**REQUIRED WORK**
Return the data given below exactly as it appears.

────────────────────────────────────────

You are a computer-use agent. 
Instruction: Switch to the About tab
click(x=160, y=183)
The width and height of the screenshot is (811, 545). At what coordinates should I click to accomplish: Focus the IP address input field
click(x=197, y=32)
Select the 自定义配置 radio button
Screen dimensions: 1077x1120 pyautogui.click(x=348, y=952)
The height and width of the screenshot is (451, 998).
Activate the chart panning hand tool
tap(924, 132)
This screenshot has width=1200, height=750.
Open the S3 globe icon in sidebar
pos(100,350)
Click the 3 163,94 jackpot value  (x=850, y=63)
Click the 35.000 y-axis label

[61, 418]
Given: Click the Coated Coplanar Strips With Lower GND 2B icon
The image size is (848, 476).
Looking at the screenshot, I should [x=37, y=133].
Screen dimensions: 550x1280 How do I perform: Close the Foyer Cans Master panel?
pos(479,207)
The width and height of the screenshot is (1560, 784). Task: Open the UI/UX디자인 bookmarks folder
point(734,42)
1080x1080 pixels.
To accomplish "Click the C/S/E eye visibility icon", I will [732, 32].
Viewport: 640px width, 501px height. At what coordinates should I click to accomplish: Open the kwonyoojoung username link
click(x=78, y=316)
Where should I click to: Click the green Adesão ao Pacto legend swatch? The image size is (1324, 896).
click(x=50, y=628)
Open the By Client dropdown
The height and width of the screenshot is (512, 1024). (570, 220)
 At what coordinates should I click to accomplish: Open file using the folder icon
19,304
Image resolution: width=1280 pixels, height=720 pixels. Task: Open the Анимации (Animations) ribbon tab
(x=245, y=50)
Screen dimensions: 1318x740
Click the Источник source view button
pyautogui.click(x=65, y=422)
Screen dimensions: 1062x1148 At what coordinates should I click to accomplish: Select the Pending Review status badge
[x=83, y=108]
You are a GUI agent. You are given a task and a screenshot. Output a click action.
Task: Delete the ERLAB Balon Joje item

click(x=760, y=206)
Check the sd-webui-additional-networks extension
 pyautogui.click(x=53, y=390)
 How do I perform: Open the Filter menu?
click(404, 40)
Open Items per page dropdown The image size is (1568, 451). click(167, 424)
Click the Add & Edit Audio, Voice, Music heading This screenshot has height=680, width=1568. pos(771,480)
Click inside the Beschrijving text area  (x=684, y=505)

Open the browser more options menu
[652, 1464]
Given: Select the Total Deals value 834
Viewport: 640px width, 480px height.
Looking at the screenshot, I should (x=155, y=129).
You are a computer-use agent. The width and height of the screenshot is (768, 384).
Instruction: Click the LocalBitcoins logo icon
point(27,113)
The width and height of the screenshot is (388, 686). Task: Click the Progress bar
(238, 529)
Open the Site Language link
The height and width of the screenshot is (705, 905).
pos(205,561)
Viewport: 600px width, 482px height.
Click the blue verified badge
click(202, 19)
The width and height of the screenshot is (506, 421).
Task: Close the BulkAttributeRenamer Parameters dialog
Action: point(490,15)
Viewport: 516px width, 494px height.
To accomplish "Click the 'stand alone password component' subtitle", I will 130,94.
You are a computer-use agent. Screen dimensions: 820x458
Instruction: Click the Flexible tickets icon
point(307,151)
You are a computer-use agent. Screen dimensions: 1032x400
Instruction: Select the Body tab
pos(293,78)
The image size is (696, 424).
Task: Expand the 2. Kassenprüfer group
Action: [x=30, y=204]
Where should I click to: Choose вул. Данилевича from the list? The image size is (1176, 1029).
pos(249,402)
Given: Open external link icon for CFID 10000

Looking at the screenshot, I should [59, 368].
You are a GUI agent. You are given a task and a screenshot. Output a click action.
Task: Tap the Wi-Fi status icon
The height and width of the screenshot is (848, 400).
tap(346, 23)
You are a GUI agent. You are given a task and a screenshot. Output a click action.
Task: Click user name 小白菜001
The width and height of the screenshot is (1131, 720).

────────────────────────────────────────

**ANSWER**
You are a computer-use agent. 
Instruction: Switch to the About tab
click(x=160, y=183)
The width and height of the screenshot is (811, 545). At what coordinates should I click to accomplish: Focus the IP address input field
click(x=197, y=32)
Select the 自定义配置 radio button
Screen dimensions: 1077x1120 pyautogui.click(x=348, y=952)
The height and width of the screenshot is (451, 998).
Activate the chart panning hand tool
tap(924, 132)
This screenshot has width=1200, height=750.
Open the S3 globe icon in sidebar
pos(100,350)
Click the 3 163,94 jackpot value  (x=850, y=63)
Click the 35.000 y-axis label

[61, 418]
Given: Click the Coated Coplanar Strips With Lower GND 2B icon
The image size is (848, 476).
Looking at the screenshot, I should [x=37, y=133].
Screen dimensions: 550x1280 How do I perform: Close the Foyer Cans Master panel?
pos(479,207)
The width and height of the screenshot is (1560, 784). Task: Open the UI/UX디자인 bookmarks folder
point(734,42)
1080x1080 pixels.
To accomplish "Click the C/S/E eye visibility icon", I will [732, 32].
Viewport: 640px width, 501px height. At what coordinates should I click to accomplish: Open the kwonyoojoung username link
click(x=78, y=316)
Where should I click to: Click the green Adesão ao Pacto legend swatch? The image size is (1324, 896).
click(x=50, y=628)
Open the By Client dropdown
The height and width of the screenshot is (512, 1024). (570, 220)
 At what coordinates should I click to accomplish: Open file using the folder icon
19,304
Image resolution: width=1280 pixels, height=720 pixels. Task: Open the Анимации (Animations) ribbon tab
(x=245, y=50)
Screen dimensions: 1318x740
Click the Источник source view button
pyautogui.click(x=65, y=422)
Screen dimensions: 1062x1148 At what coordinates should I click to accomplish: Select the Pending Review status badge
[x=83, y=108]
You are a GUI agent. You are given a task and a screenshot. Output a click action.
Task: Delete the ERLAB Balon Joje item

click(x=760, y=206)
Check the sd-webui-additional-networks extension
 pyautogui.click(x=53, y=390)
 How do I perform: Open the Filter menu?
click(404, 40)
Open Items per page dropdown The image size is (1568, 451). click(167, 424)
Click the Add & Edit Audio, Voice, Music heading This screenshot has height=680, width=1568. pos(771,480)
Click inside the Beschrijving text area  (x=684, y=505)

Open the browser more options menu
[652, 1464]
Given: Select the Total Deals value 834
Viewport: 640px width, 480px height.
Looking at the screenshot, I should (x=155, y=129).
You are a computer-use agent. The width and height of the screenshot is (768, 384).
Instruction: Click the LocalBitcoins logo icon
point(27,113)
The width and height of the screenshot is (388, 686). Task: Click the Progress bar
(238, 529)
Open the Site Language link
The height and width of the screenshot is (705, 905).
pos(205,561)
Viewport: 600px width, 482px height.
Click the blue verified badge
click(202, 19)
The width and height of the screenshot is (506, 421).
Task: Close the BulkAttributeRenamer Parameters dialog
Action: point(490,15)
Viewport: 516px width, 494px height.
To accomplish "Click the 'stand alone password component' subtitle", I will 130,94.
You are a computer-use agent. Screen dimensions: 820x458
Instruction: Click the Flexible tickets icon
point(307,151)
You are a computer-use agent. Screen dimensions: 1032x400
Instruction: Select the Body tab
pos(293,78)
The image size is (696, 424).
Task: Expand the 2. Kassenprüfer group
Action: [x=30, y=204]
Where should I click to: Choose вул. Данилевича from the list? The image size is (1176, 1029).
pos(249,402)
Given: Open external link icon for CFID 10000

Looking at the screenshot, I should [59, 368].
You are a GUI agent. You are given a task and a screenshot. Output a click action.
Task: Tap the Wi-Fi status icon
The height and width of the screenshot is (848, 400).
tap(346, 23)
You are a GUI agent. You are given a task and a screenshot. Output a click action.
Task: Click user name 小白菜001
The width and height of the screenshot is (1131, 720).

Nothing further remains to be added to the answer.